To reclaim our Republic from the Oligarchy we need to eliminate the nefarious "Citizens United" which gave corporations "personhood" and unlimited financial "free speech", thus eliminating the impact of the voters. We need to impose term limits and end partisan gerrymandering in order to give back some of the elective power to the people. We need to implement voter referendums too. Lastly, citizens must have the final say in any tax or rate increase. Regulatory boards and governments can and should advise; they can even recommend, but we--the taxpayers---must have the final say. We know what's at stake.

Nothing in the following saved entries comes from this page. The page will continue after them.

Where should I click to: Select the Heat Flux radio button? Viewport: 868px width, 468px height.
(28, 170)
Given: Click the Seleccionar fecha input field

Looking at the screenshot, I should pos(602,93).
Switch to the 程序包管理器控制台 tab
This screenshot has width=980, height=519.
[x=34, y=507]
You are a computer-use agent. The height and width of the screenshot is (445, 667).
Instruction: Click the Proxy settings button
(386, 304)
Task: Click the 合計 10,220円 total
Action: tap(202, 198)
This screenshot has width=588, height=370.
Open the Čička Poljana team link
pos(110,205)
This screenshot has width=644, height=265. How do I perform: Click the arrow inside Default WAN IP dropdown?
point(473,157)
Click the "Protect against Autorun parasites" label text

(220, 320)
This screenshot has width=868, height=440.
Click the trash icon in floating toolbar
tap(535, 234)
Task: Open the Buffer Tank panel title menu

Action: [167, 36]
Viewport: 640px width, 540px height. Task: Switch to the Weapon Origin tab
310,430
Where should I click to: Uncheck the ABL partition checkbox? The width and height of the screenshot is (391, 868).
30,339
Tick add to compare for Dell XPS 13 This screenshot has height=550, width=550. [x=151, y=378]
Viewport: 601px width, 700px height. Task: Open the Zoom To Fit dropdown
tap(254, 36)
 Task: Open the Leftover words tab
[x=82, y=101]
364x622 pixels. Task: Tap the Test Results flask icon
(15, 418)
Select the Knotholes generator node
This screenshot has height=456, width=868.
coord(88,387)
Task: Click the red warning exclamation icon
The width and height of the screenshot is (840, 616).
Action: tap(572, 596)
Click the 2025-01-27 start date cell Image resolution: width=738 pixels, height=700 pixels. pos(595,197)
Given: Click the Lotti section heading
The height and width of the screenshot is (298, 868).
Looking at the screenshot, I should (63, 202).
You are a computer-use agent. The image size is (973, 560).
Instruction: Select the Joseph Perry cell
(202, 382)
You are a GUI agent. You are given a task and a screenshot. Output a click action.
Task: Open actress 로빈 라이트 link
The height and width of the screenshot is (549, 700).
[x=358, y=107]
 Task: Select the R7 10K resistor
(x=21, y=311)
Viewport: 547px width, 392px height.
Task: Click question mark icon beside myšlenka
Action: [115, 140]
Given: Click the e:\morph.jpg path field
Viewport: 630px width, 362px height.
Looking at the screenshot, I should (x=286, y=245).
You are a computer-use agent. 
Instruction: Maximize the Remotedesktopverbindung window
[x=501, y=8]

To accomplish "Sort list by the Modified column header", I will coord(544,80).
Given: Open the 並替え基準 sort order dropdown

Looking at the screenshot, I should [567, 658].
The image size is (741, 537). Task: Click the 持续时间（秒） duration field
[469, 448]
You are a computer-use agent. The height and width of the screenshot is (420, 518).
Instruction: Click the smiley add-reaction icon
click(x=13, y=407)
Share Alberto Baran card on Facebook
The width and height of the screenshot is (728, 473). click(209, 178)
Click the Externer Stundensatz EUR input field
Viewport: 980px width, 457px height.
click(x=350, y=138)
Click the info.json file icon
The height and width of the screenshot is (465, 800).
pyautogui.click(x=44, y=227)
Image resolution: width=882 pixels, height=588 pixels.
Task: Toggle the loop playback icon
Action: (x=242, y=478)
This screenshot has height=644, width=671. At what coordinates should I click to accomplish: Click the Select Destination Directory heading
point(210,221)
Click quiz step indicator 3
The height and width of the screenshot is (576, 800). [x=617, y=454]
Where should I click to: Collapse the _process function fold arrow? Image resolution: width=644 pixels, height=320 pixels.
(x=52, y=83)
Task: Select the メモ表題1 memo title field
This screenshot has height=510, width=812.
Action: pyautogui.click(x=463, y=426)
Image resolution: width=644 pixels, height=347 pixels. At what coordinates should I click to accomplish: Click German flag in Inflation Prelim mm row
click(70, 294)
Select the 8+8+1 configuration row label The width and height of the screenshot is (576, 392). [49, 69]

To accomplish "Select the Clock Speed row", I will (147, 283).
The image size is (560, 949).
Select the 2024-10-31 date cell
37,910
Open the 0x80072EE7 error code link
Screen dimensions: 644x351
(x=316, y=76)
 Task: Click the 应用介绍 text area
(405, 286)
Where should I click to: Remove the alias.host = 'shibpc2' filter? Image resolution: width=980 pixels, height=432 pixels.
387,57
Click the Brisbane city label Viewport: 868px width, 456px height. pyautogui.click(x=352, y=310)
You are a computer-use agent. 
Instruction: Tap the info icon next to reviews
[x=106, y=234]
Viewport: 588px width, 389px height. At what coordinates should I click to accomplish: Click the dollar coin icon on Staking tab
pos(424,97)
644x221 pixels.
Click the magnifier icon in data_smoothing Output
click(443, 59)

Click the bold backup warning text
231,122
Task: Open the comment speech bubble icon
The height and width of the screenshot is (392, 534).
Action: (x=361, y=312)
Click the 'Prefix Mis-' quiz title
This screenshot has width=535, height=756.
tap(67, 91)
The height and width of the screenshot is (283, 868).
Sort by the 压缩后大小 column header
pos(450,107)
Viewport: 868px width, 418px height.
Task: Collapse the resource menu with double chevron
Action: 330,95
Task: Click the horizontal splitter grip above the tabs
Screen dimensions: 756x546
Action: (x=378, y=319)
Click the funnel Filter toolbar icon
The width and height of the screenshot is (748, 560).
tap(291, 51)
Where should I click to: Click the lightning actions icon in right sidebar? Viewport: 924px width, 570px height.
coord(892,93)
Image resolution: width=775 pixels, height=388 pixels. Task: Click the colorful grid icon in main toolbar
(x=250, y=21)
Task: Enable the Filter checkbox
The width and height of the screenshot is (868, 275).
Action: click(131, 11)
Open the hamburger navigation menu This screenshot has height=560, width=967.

It's up to us to incur that risk, be it increase in property tax, school tax, sewer rate hike, or increasing the salary of elected officials...or not.

We need to reevaluate whether those with no children in public schools should have to pay school tax at the same rate as those with children in school...or any tax at all. We need to reconsider whether those on fix incomes should have to pay a property tax or whether those who use bikes on public roads should be required to buy a license and pay a tax like anyone else who uses public roads.

Too often elected officials think the only option is to increase the tax burden on its citizens. They fail to take into consideration the accumulative effect of the increases, along with the increases in other services such as cable, water, gas, or electricity. It's always "just a few pennies" to hear them tell it, but it never is. Politicians, like water, will always take the path of least resistance. Right now that's you and me. We need to change that, and quickly, while there's still time.